A differenza delle altre mattine, non mi sveglio con le carezze di mio marito, ma bensì, mi sveglio nella mia parte di letto ormai completamente bagnata.

Quasi spaventata, cerco il più silenziosamente possibile di uscire da qui, ma appena i miei piedi toccano il pavimento, e prima che riescano a sostenere il peso del mio corpo, la prima contrazione mi sommerge ed emetto un basso ringhio che non sembra nemmeno appartenermi, scivolando in ginocchio sul pavimento.

Il dolore lacerante mi impedisce quasi di parlare dopo aver letto la preoccupazione sul viso di Federico.

Velocemente, sostituì i pantaloni del pigiama con un paio presi dall'armadio, e con una maglia copre il suo petto scoperto, mentre io, ancora inginocchiata a terra, chiudo gli occhi e cerco in tutti i modi di scacciare il dolore, ma prima che riesca del tutto, torna, più forte e acuto di prima.

Mi sdrai completamente a terra e mi giro su un fianco, sentendo dentro di me come una sorta di morsa che spinge il bambino sempre più in basso.

A malapena sento le sue braccia sul mio corpo fino a quando non mi ritrovo con i piedi sospesi da terra.

Velocemente, si dirige verso la macchina, dove mi poggia sul sedile del passeggero e mi allaccia la cintura di sicurezza, per poi fare la stessa cosa dall'altra parte.

A tutta velocità parte, sfrecciando lungo le vie stranamente deserte di prima mattina, il pedale dell'acceleratore schiacciato al massimo.

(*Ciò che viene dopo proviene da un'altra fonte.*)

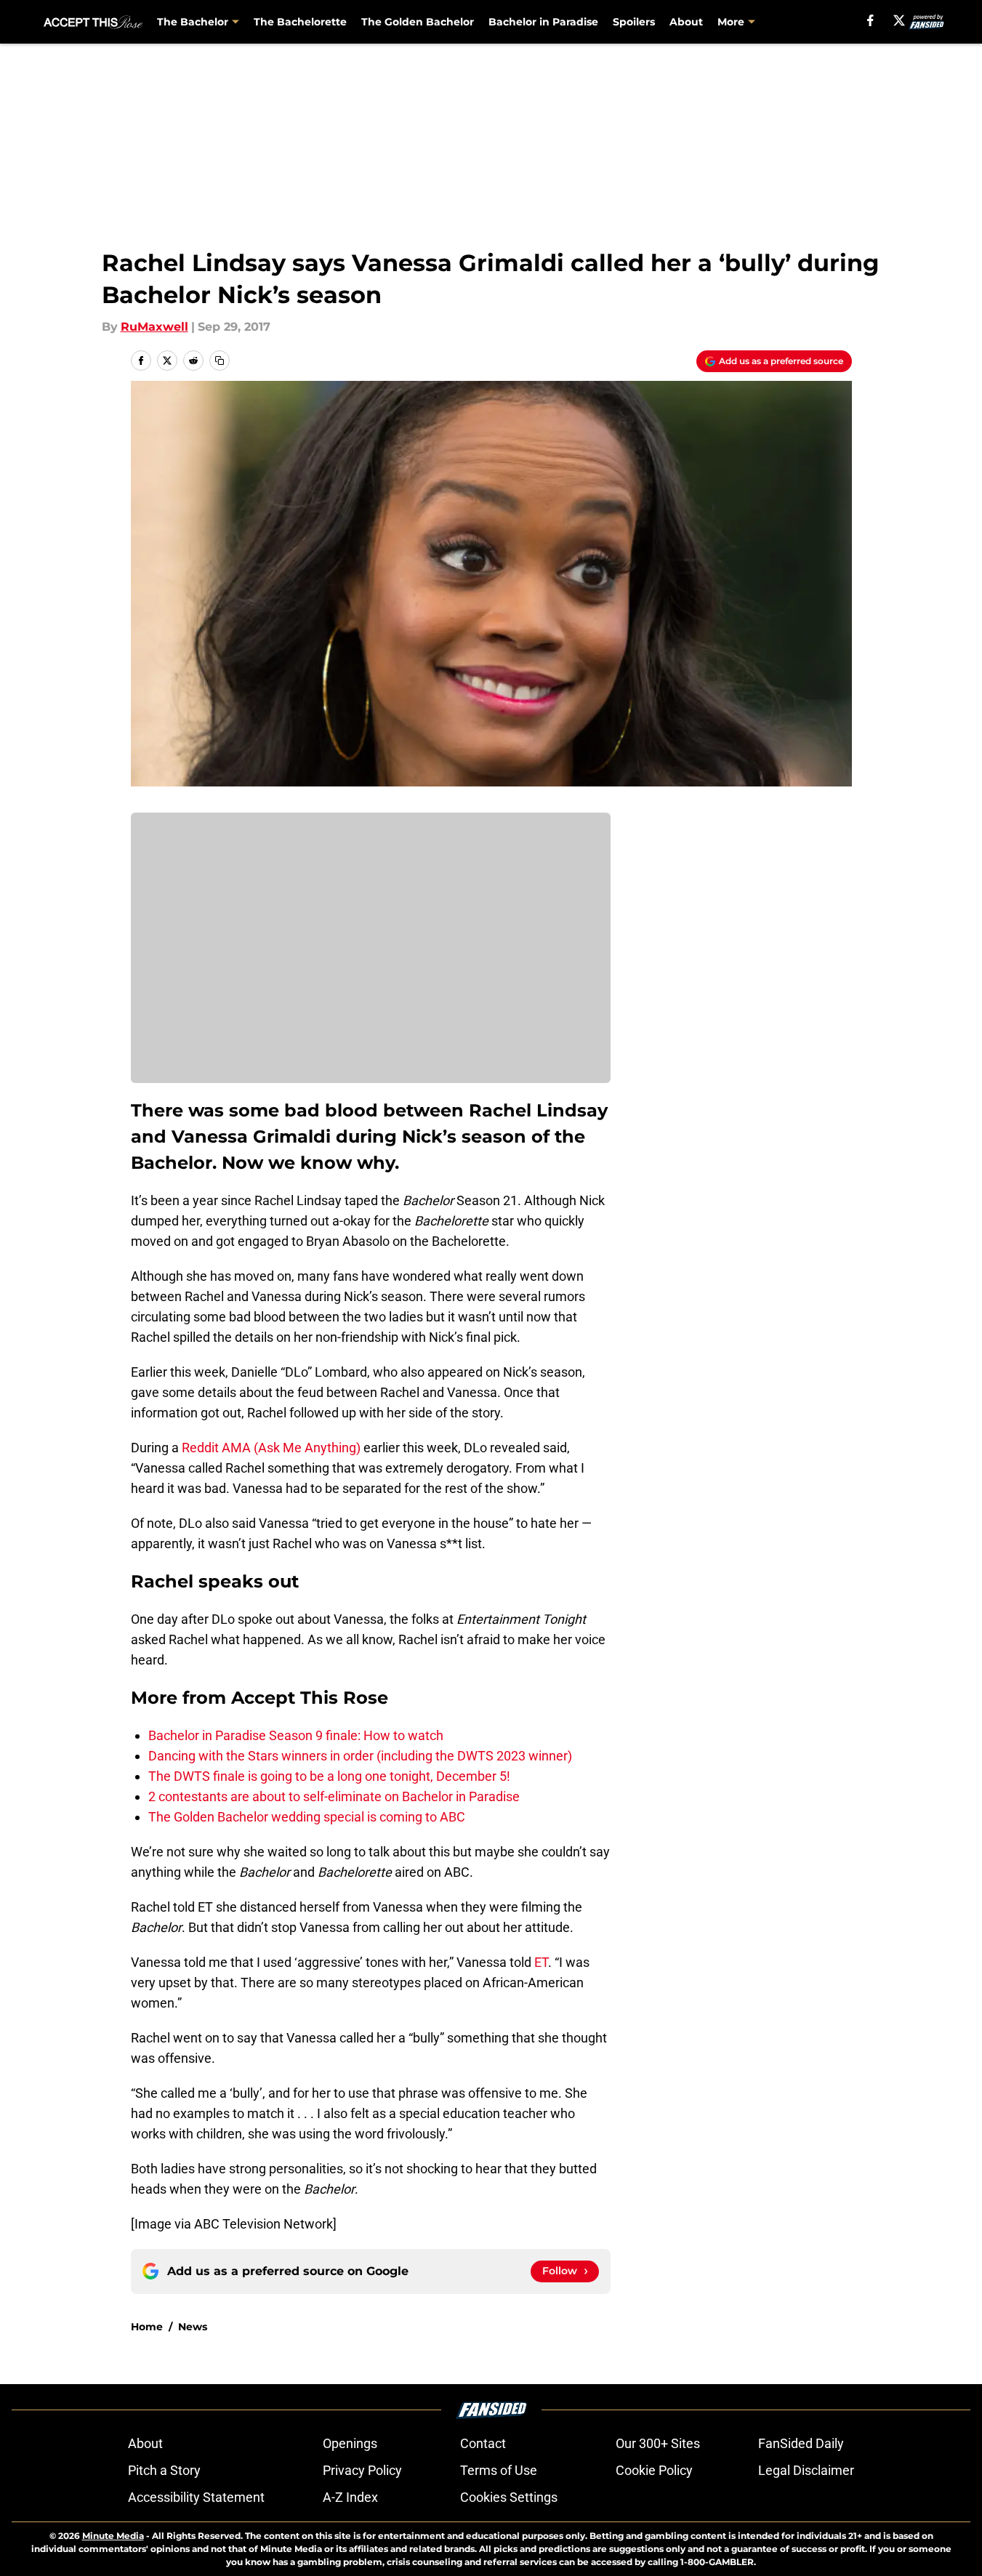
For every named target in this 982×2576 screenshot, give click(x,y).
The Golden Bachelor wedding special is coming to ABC (306, 1816)
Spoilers (634, 21)
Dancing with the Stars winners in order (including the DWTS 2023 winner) (360, 1755)
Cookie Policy (654, 2470)
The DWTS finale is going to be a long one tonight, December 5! (329, 1776)
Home (147, 2326)
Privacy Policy (362, 2470)
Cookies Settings (509, 2497)
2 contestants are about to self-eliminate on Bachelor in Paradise (334, 1796)
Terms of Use (498, 2470)
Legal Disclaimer (806, 2470)
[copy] (219, 360)
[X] (899, 20)
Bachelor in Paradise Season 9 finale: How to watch (295, 1735)
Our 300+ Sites (658, 2443)
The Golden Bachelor (417, 21)
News (192, 2326)
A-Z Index (350, 2497)
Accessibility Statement (196, 2497)
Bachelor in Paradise (543, 21)
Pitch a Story (164, 2470)
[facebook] (870, 20)
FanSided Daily (801, 2443)
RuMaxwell (154, 327)
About (686, 21)
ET (541, 1962)
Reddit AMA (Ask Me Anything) (271, 1447)
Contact (483, 2443)
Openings (350, 2443)
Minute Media (113, 2535)
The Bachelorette (300, 21)
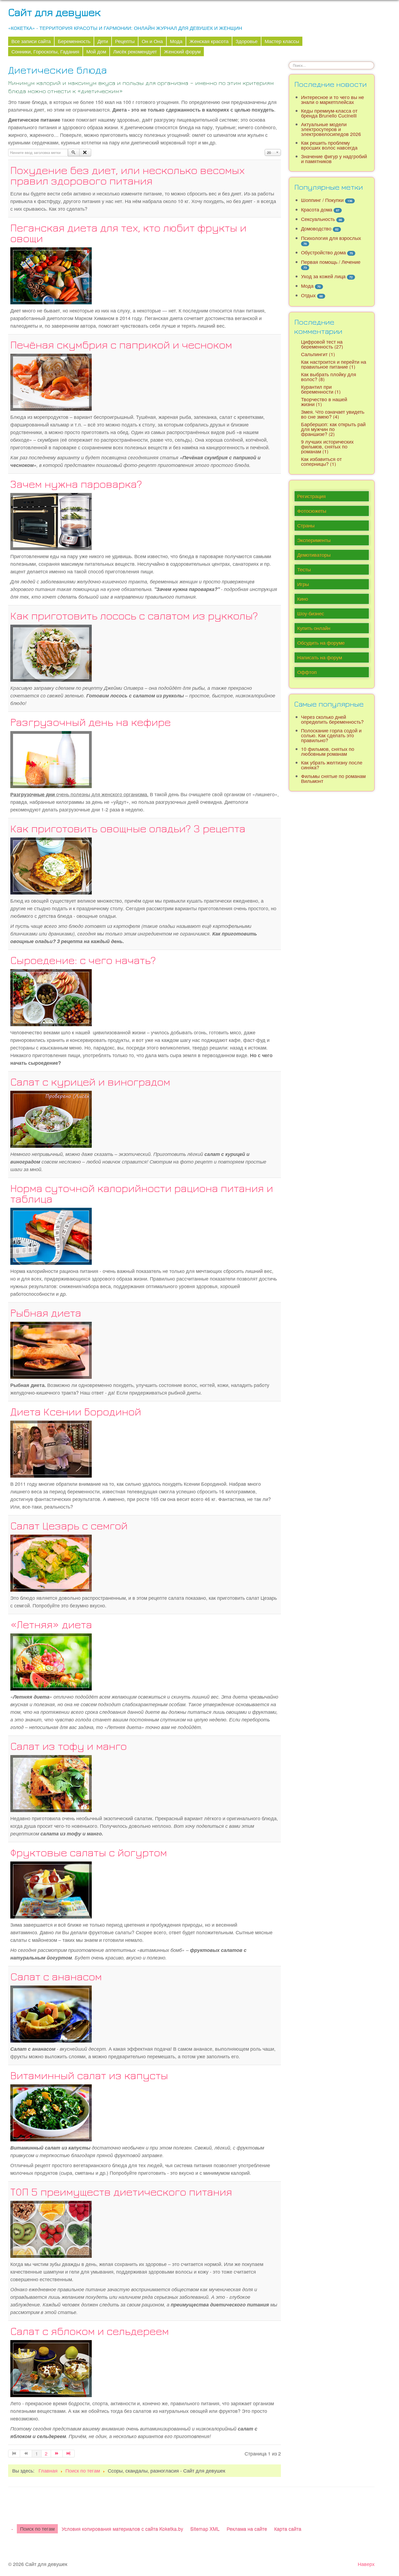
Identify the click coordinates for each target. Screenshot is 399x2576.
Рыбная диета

"Tranquilla, andrà tutto bene." Mi rassicura poggiando una mano sulla mia gamba. "Siamo quasi arrivati." Nonostante gli sforzi, il tono di voce risulta comunque teso e agitato.

Butto la testa all'indietro sul poggiatesta e chiudo gli occhi, ma una nuova contrazione mi assale e strinsi tra i denti il colletto della mia maglia, nel tentativo di trattenere le urla.

"Presto, abbiamo bisogno di un dottore! Mia moglie sta partorendo!" Esclama Federico a gran voce una volta varcata la soglia dell'ospedale nel tentativo di richiamare l'attenzione di qualcuno.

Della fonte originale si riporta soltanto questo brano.